Oh, well thanks Jasper : ) my wife would surely agree with the mad part of that statement lol..... If I ever stop spending money on my boat so I can save for the aluminum welder I want then I will start making some really nice custom jobs. Like a custom aluminum boat, hull and all. But I want my boys to be older so they can get involved more and learn.


----------



## cals boat (Jun 16, 2012)

hello and yes is the same boat that i have, and i luv what u did AWESOME, luv the chair mob for ur little buddy. All of u will enjoy ur time together and share many memories together, i see ur tons handier than i am, ur mod is sweet.... =D> just luv it. was looking for a thumbs up smile face but isn't one so here is 
THUMBS UP BRO!!!!!!!!!! AWESOME JOB


----------



## Johny25 (Jun 16, 2012)

Thanks cal  You know I haven't looked at this thread in awhile and noticed I have my boat as an 2001 but it is a 2002


----------



## J Mark (Jan 27, 2014)

Johny: Really like your front deck. I just bought a 1467 and would like to put in a deck similar to what you did. I am new to the forum - just joined tonight. Can you give any more details on how you did the deck - how you fastened it to the sides and front and what is the deck - 5/8 plywwod maybe?


----------



## Johny25 (Jan 28, 2014)

I believe I used 1/2 inch but I have good stringer support underneath. I wish I had taken pics of the framing before I covered and finished it as it is going to be hard to explain what I did. Basically I mounted a ledger board on the front side of the front bench that the 1/2 ply rested on and was flush with the top of the bench seat (I couldn't go over the bench with just one piece of plywood). Then I made a bracket that mounted to the front U bolt that the boat is pulled onto the trailer with. I also put in up rights underneath as support. It took me some time to figure it all out and without being able to show pics it would be impossible to explain. If my boat wasn't in storage I would try and put the camera underneath inside the battery box and snap some pics for you. When I go get it in the spring I will take pics if you want


----------



## RiverBottomOutdoors (Jan 28, 2014)

Patent that toddler seat bolt on kit and sell 'em!


----------



## Johny25 (Jan 29, 2014)

I have thought about that actually


----------



## J Mark (Jan 30, 2014)

Johny:
Thanks for the follow up. I am definitely going to build that deck.

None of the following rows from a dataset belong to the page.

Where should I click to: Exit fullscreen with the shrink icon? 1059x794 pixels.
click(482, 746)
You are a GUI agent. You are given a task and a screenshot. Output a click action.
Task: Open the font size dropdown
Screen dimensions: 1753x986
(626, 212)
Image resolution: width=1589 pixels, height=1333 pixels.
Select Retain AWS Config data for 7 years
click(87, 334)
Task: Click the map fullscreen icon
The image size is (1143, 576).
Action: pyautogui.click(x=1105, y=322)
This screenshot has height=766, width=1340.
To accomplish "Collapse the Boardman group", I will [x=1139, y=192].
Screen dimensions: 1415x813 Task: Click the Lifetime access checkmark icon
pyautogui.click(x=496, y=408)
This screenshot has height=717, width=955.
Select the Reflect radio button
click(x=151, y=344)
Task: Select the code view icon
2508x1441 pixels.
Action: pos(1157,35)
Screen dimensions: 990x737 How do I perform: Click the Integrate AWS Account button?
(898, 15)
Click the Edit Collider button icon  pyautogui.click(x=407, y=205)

When you get a chance I would like to see some pix of what you did for the supports underneath. I was thinking of using that front bracket as well. Lat me know any other pointers you can think of.


----------



## Johny25 (Jan 30, 2014)

The front bracket is solid and probably your best bet unless you want to make more hole in the side of your hull.......which I did not want to do. When I get mine out of storage I will try and get you some pics......we just got another 8" of snow so spring isn't coming soon I think


----------